### Instructions to follow
Please output each entry in the material beneath exactly as shown.
━━━━━ Records supplied ━━━━━
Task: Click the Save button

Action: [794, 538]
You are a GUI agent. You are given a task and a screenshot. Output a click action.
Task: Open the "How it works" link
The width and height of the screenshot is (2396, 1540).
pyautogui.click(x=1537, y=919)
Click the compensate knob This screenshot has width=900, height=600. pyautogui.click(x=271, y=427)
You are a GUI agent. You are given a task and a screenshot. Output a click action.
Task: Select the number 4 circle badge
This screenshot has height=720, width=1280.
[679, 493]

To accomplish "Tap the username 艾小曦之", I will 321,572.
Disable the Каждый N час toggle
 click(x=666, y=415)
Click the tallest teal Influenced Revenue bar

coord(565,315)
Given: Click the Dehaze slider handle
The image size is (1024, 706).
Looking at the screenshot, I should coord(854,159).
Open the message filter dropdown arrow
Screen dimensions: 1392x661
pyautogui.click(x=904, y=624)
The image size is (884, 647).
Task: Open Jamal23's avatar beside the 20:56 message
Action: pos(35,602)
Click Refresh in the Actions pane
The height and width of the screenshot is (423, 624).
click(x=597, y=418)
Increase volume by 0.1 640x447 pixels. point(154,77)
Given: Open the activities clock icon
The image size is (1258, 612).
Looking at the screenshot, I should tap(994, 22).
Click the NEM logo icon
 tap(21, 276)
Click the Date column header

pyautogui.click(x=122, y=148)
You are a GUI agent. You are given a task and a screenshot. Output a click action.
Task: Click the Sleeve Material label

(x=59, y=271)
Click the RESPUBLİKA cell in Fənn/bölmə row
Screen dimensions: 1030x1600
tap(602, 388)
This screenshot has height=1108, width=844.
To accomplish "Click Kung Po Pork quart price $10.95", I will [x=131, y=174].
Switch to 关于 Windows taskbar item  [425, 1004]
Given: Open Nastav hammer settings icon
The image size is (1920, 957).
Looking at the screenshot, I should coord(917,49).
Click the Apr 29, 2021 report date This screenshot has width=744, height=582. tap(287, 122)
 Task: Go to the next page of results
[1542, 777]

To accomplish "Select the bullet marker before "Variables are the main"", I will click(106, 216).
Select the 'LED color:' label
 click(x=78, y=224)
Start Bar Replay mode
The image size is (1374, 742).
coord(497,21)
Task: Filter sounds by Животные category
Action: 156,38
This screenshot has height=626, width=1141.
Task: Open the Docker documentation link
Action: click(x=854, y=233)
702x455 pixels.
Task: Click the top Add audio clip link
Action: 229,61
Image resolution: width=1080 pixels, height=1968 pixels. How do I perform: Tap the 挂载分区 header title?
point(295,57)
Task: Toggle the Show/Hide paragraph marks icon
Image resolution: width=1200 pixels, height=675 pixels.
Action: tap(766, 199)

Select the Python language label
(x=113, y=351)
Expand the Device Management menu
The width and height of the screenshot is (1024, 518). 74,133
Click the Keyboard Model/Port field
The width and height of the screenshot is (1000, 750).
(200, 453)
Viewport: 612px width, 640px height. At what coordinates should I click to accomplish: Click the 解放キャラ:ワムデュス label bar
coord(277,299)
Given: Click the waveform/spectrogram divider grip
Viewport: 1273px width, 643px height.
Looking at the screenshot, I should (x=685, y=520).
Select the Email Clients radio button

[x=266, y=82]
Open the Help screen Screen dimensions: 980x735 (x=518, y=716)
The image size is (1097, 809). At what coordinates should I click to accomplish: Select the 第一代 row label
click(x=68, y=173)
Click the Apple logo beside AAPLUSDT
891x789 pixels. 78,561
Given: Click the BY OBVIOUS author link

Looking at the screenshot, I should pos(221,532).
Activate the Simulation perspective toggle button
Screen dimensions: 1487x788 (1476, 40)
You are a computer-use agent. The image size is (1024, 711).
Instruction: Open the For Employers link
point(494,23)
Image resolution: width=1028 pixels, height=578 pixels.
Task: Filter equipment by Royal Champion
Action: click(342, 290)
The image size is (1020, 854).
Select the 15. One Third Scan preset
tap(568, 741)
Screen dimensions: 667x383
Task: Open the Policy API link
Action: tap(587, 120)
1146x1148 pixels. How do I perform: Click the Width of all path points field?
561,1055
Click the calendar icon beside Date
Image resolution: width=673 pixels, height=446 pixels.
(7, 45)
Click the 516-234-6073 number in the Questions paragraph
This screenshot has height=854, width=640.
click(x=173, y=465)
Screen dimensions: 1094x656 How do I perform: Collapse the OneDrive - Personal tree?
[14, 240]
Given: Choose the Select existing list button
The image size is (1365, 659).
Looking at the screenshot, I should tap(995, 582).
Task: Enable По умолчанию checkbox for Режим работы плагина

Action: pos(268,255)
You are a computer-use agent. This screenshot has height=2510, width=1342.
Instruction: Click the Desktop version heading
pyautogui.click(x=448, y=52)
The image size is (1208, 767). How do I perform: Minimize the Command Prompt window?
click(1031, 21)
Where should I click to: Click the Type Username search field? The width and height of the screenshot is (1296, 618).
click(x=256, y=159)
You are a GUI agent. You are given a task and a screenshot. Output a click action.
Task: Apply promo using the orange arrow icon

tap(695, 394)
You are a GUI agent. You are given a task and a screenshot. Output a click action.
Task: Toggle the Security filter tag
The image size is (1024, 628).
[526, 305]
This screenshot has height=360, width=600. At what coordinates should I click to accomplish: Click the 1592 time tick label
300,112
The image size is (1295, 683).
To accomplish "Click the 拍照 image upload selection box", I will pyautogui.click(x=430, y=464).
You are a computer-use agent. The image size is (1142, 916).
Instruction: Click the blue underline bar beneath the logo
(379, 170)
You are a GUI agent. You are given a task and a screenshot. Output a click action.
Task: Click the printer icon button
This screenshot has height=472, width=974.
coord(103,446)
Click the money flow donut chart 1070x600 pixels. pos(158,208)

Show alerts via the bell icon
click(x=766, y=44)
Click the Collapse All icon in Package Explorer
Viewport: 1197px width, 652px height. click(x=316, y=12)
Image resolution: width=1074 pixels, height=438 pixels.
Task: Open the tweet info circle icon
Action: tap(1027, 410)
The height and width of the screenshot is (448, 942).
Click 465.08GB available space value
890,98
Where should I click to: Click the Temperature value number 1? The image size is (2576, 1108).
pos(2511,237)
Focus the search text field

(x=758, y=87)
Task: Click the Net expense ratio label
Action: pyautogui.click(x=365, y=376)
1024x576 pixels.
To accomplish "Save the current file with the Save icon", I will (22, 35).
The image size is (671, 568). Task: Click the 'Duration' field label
━━━━━
### Your response
Task: Click the Save button

Action: [794, 538]
You are a GUI agent. You are given a task and a screenshot. Output a click action.
Task: Open the "How it works" link
The width and height of the screenshot is (2396, 1540).
pyautogui.click(x=1537, y=919)
Click the compensate knob This screenshot has width=900, height=600. pyautogui.click(x=271, y=427)
You are a GUI agent. You are given a task and a screenshot. Output a click action.
Task: Select the number 4 circle badge
This screenshot has height=720, width=1280.
[679, 493]

To accomplish "Tap the username 艾小曦之", I will 321,572.
Disable the Каждый N час toggle
 click(x=666, y=415)
Click the tallest teal Influenced Revenue bar

coord(565,315)
Given: Click the Dehaze slider handle
The image size is (1024, 706).
Looking at the screenshot, I should coord(854,159).
Open the message filter dropdown arrow
Screen dimensions: 1392x661
pyautogui.click(x=904, y=624)
The image size is (884, 647).
Task: Open Jamal23's avatar beside the 20:56 message
Action: pos(35,602)
Click Refresh in the Actions pane
The height and width of the screenshot is (423, 624).
click(x=597, y=418)
Increase volume by 0.1 640x447 pixels. point(154,77)
Given: Open the activities clock icon
The image size is (1258, 612).
Looking at the screenshot, I should tap(994, 22).
Click the NEM logo icon
 tap(21, 276)
Click the Date column header

pyautogui.click(x=122, y=148)
You are a GUI agent. You are given a task and a screenshot. Output a click action.
Task: Click the Sleeve Material label

(x=59, y=271)
Click the RESPUBLİKA cell in Fənn/bölmə row
Screen dimensions: 1030x1600
tap(602, 388)
This screenshot has height=1108, width=844.
To accomplish "Click Kung Po Pork quart price $10.95", I will [x=131, y=174].
Switch to 关于 Windows taskbar item  [425, 1004]
Given: Open Nastav hammer settings icon
The image size is (1920, 957).
Looking at the screenshot, I should coord(917,49).
Click the Apr 29, 2021 report date This screenshot has width=744, height=582. tap(287, 122)
 Task: Go to the next page of results
[1542, 777]

To accomplish "Select the bullet marker before "Variables are the main"", I will click(106, 216).
Select the 'LED color:' label
 click(x=78, y=224)
Start Bar Replay mode
The image size is (1374, 742).
coord(497,21)
Task: Filter sounds by Животные category
Action: 156,38
This screenshot has height=626, width=1141.
Task: Open the Docker documentation link
Action: click(x=854, y=233)
702x455 pixels.
Task: Click the top Add audio clip link
Action: 229,61
Image resolution: width=1080 pixels, height=1968 pixels. How do I perform: Tap the 挂载分区 header title?
point(295,57)
Task: Toggle the Show/Hide paragraph marks icon
Image resolution: width=1200 pixels, height=675 pixels.
Action: tap(766, 199)

Select the Python language label
(x=113, y=351)
Expand the Device Management menu
The width and height of the screenshot is (1024, 518). 74,133
Click the Keyboard Model/Port field
The width and height of the screenshot is (1000, 750).
(200, 453)
Viewport: 612px width, 640px height. At what coordinates should I click to accomplish: Click the 解放キャラ:ワムデュス label bar
coord(277,299)
Given: Click the waveform/spectrogram divider grip
Viewport: 1273px width, 643px height.
Looking at the screenshot, I should (x=685, y=520).
Select the Email Clients radio button

[x=266, y=82]
Open the Help screen Screen dimensions: 980x735 (x=518, y=716)
The image size is (1097, 809). At what coordinates should I click to accomplish: Select the 第一代 row label
click(x=68, y=173)
Click the Apple logo beside AAPLUSDT
891x789 pixels. 78,561
Given: Click the BY OBVIOUS author link

Looking at the screenshot, I should pos(221,532).
Activate the Simulation perspective toggle button
Screen dimensions: 1487x788 (1476, 40)
You are a computer-use agent. The image size is (1024, 711).
Instruction: Open the For Employers link
point(494,23)
Image resolution: width=1028 pixels, height=578 pixels.
Task: Filter equipment by Royal Champion
Action: click(342, 290)
The image size is (1020, 854).
Select the 15. One Third Scan preset
tap(568, 741)
Screen dimensions: 667x383
Task: Open the Policy API link
Action: tap(587, 120)
1146x1148 pixels. How do I perform: Click the Width of all path points field?
561,1055
Click the calendar icon beside Date
Image resolution: width=673 pixels, height=446 pixels.
(7, 45)
Click the 516-234-6073 number in the Questions paragraph
This screenshot has height=854, width=640.
click(x=173, y=465)
Screen dimensions: 1094x656 How do I perform: Collapse the OneDrive - Personal tree?
[14, 240]
Given: Choose the Select existing list button
The image size is (1365, 659).
Looking at the screenshot, I should tap(995, 582).
Task: Enable По умолчанию checkbox for Режим работы плагина

Action: pos(268,255)
You are a computer-use agent. This screenshot has height=2510, width=1342.
Instruction: Click the Desktop version heading
pyautogui.click(x=448, y=52)
The image size is (1208, 767). How do I perform: Minimize the Command Prompt window?
click(1031, 21)
Where should I click to: Click the Type Username search field? The width and height of the screenshot is (1296, 618).
click(x=256, y=159)
You are a GUI agent. You are given a task and a screenshot. Output a click action.
Task: Apply promo using the orange arrow icon

tap(695, 394)
You are a GUI agent. You are given a task and a screenshot. Output a click action.
Task: Toggle the Security filter tag
The image size is (1024, 628).
[526, 305]
This screenshot has height=360, width=600. At what coordinates should I click to accomplish: Click the 1592 time tick label
300,112
The image size is (1295, 683).
To accomplish "Click the 拍照 image upload selection box", I will pyautogui.click(x=430, y=464).
You are a computer-use agent. The image size is (1142, 916).
Instruction: Click the blue underline bar beneath the logo
(379, 170)
You are a GUI agent. You are given a task and a screenshot. Output a click action.
Task: Click the printer icon button
This screenshot has height=472, width=974.
coord(103,446)
Click the money flow donut chart 1070x600 pixels. pos(158,208)

Show alerts via the bell icon
click(x=766, y=44)
Click the Collapse All icon in Package Explorer
Viewport: 1197px width, 652px height. click(x=316, y=12)
Image resolution: width=1074 pixels, height=438 pixels.
Task: Open the tweet info circle icon
Action: tap(1027, 410)
The height and width of the screenshot is (448, 942).
Click 465.08GB available space value
890,98
Where should I click to: Click the Temperature value number 1? The image size is (2576, 1108).
pos(2511,237)
Focus the search text field

(x=758, y=87)
Task: Click the Net expense ratio label
Action: pyautogui.click(x=365, y=376)
1024x576 pixels.
To accomplish "Save the current file with the Save icon", I will (22, 35).
The image size is (671, 568). Task: Click the 'Duration' field label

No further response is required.